During disk isolation or repair, you can choose to redeploy the instance with local disks at any time to quickly restore full disk usage, but this operation will cause all disk data to be lost.
Operation procedure
Modify configuration files: For Linux instances, you need to log on to the instance and modify the /etc/fstab configuration file in the operating system, and unmount the damaged local disk device to avoid the risk of reading or writing to the wrong disk during disk replacement.
Isolate a damaged disk: Isolate the damaged local disk. After isolation, the instance can continue to operate normally.
Replace the disk: Alibaba Cloud replaces the damaged disk.
Restore the disk: Log on to the ECS instance to modify the /etc/fstab configuration file in the operating system and mount the new local disk device.
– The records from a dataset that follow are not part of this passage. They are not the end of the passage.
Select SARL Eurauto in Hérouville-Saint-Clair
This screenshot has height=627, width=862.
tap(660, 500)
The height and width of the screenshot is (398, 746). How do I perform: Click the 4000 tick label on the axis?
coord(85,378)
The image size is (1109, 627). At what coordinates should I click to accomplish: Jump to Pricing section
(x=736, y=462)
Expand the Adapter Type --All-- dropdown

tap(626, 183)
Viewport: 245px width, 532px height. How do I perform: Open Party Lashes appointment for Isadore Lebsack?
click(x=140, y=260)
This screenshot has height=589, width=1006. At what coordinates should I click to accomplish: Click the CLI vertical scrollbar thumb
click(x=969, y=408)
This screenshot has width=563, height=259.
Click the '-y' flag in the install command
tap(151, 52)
Currently, only big data instance families d1, d2, d3 series and local SSD instance family i4 support online disk isolation and replacement. Local SSD instance families i3 and i2 support local disk isolation but do not support local disk replacement. Additionally, whether you need to isolate or restore a local disk depends on the extent of damage to the local disk. Please follow the actual process displayed on the page.
Procedure
Modify configuration files (Linux only)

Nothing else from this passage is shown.